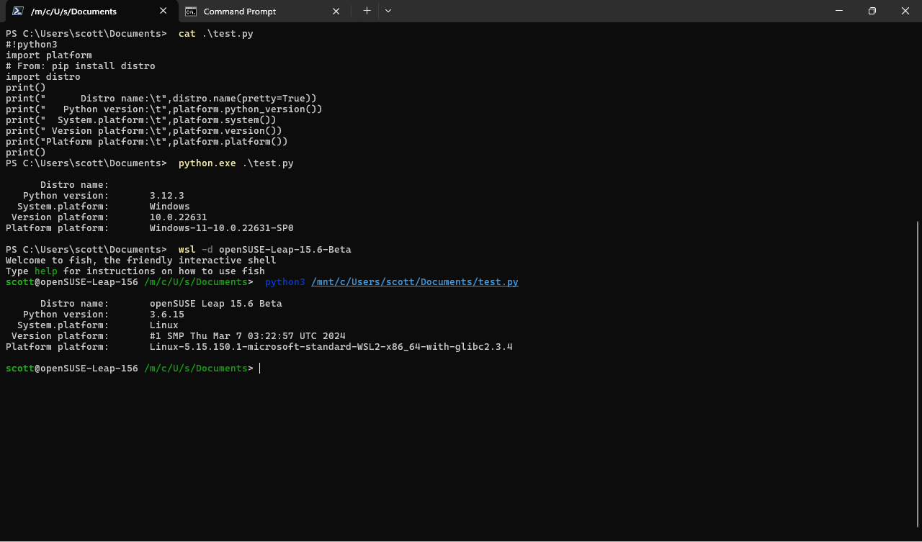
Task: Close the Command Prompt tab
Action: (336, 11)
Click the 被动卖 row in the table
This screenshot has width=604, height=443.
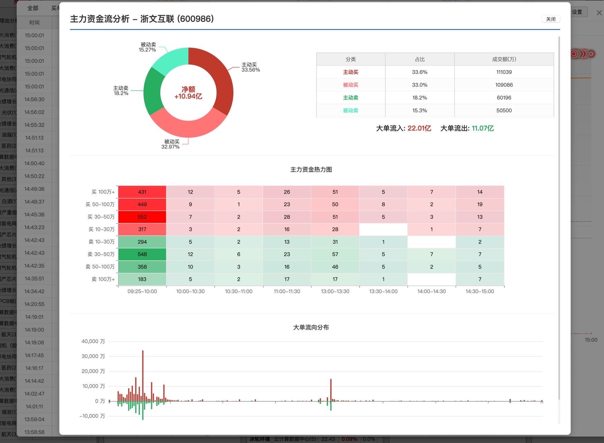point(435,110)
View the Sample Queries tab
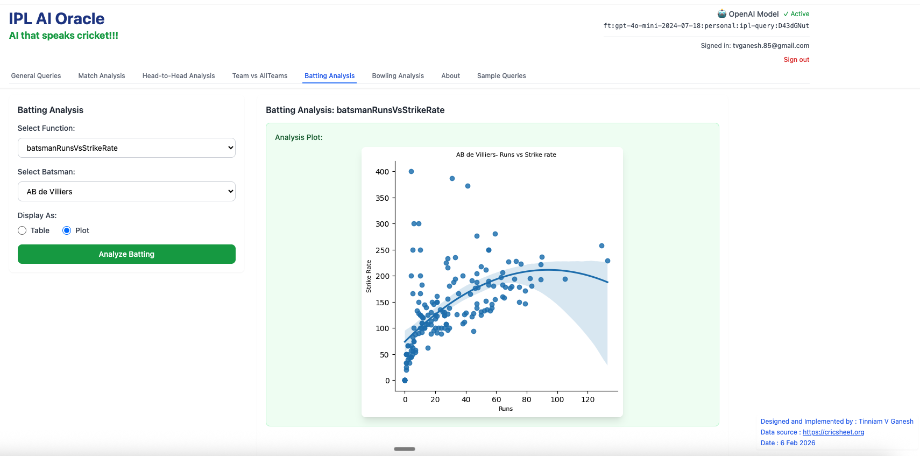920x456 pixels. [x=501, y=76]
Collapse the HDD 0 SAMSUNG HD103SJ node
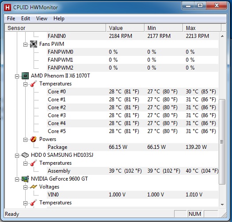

▬▬▬▬▬▬▬▬▬▬

- What you will do:
Pictures aside, set down the lines from the one containing "Click the 被动卖 row in the table" through the end of the records above, exactly and only those.

- Answer for this exercise:
Click the 被动卖 row in the table
This screenshot has width=604, height=443.
point(435,110)
View the Sample Queries tab
920x456 pixels. [x=501, y=76]
Collapse the HDD 0 SAMSUNG HD103SJ node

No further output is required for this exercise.